Im aktuellen Fall hatte ihn das Amtsgericht im Vorjahr wegen gefährlicher Körperverletzung, versuchter Nötigung und Sachbeschädigung zu 18 Monaten Gefängnis ohne Bewährung verurteilt. Dagegen legte er Berufung ein.

Die Verurteilung basiert laut von Richter Rüge verlesener Begründung vorwiegend auf der Aussage einer Frau, deren Freund in der Nacht auf den 2. Juni 2018 unter anderem eine Kopfplatzwunde, Prellungen, eine ausgekugelte Schulter und mehrere Knochenbrüche erlitt. Sie selbst war laut Amtsgerichtsurteil mit dem Tode bedroht worden: „Wenn Du mich anzeigst, bringe ich dich um.“

Obgleich Polizeibeamte dabei in der Nähe gestanden haben sollen, hätten sie nicht eingegriffen. Die Polizisten, „überwiegend junge Beamte“, seien mit der Lage „komplett überfordert“ gewesen und hätten „den Opfern keine Hilfe angedeihen lassen“, hieß es weiter im Amtsgerichts- urteil.

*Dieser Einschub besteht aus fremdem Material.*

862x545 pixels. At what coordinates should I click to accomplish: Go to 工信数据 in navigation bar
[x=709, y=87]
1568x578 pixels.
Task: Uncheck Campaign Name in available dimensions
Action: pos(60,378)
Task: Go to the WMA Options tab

Die von der Verteidigung aufgebotenen Entlastungszeugen stufte die erste Instanz allesamt als unglaubwürdig ein. Problem bei der Berufungsverhandlung jetzt am Landgericht: Die Hauptbelastungszeugin fehlt gesundheits- bedingt.

Nach dem Auftakt mit zahlreichen Zeugen soll der Prozess im April mit zwei Terminen fortgesetzt werden.